## Add All Dependencies and Libraries

In [4]:
import kagglehub
import shutil
import os
import pandas as pd
import re
import string
import nltk
from tqdm import tqdm
tqdm.pandas()

## Import Dataset from Kaggle Using Kagglehub

In [5]:
path = kagglehub.dataset_download("bwandowando/shopee-app-reviews-from-google-store")

for file in os.listdir(path):
    full_path = os.path.join(path, file)
    shutil.copy(full_path, "./dataset/raw/shopee-app-reviews-from-google-store.csv")

print("Dataset downloaded and copied to dataset/raw/shopee-app-reviews-from-google-store.csv")

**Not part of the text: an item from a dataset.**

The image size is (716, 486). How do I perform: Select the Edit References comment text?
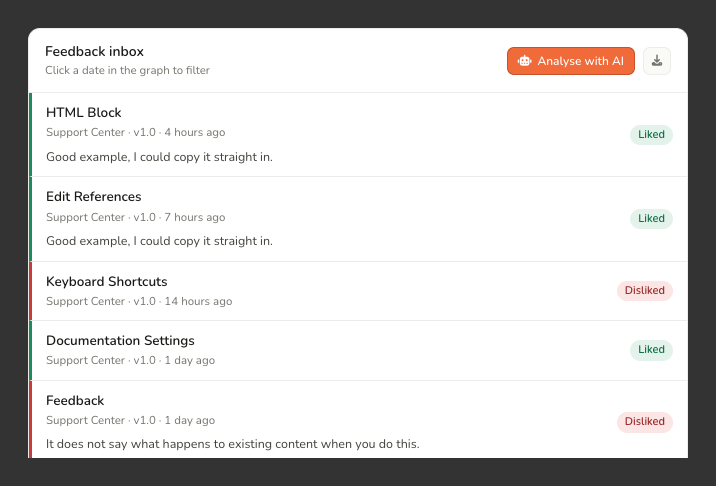point(159,241)
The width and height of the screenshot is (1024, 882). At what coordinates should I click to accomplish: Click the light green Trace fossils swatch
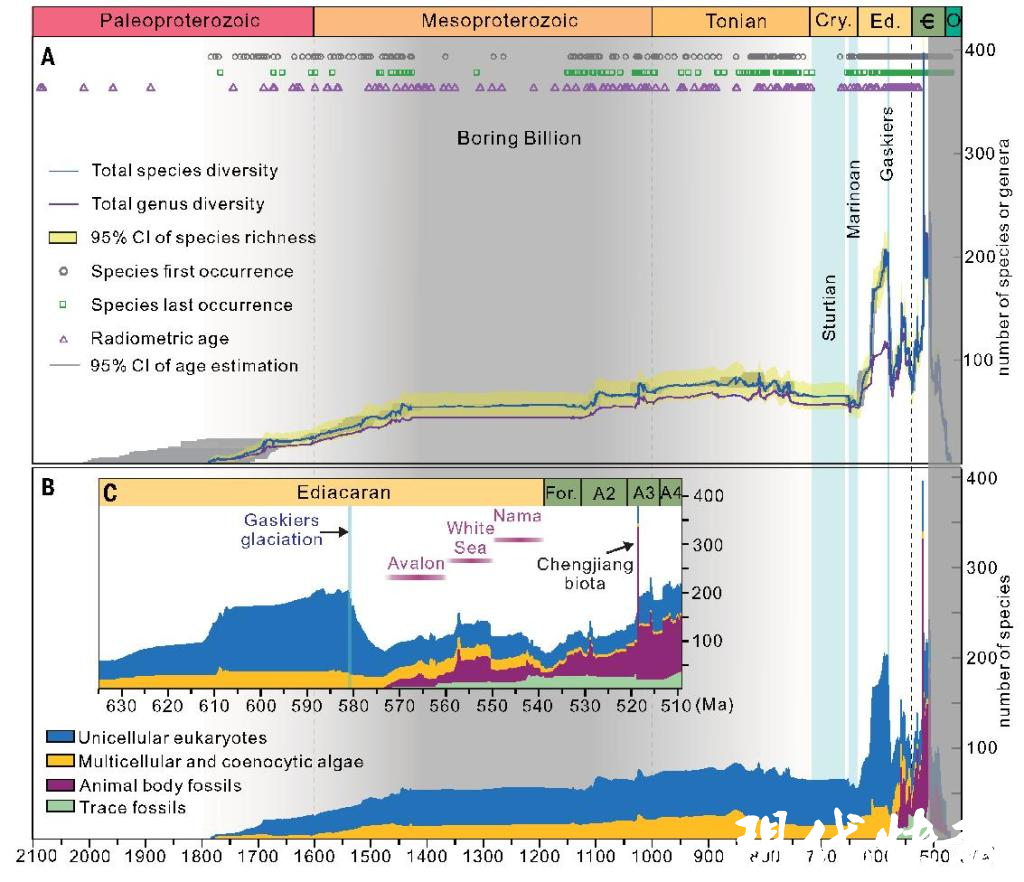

Dataset downloaded and copied to dataset/raw/shopee-app-reviews-from-google-store.csv


## Download and Use NLTK's Stopwords

In [6]:
nltk.download('stopwords')
from nltk.corpus import stopwords

[nltk_data] Downloading package stopwords to
[nltk_data]     C:\Users\gusti\AppData\Roaming\nltk_data...
[nltk_data]   Package stopwords is already up-to-date!


## Read Dataset

In [7]:
df = pd.read_csv("./dataset/raw/shopee-app-reviews-from-google-store.csv")
df = df[['review_text', 'review_rating']] 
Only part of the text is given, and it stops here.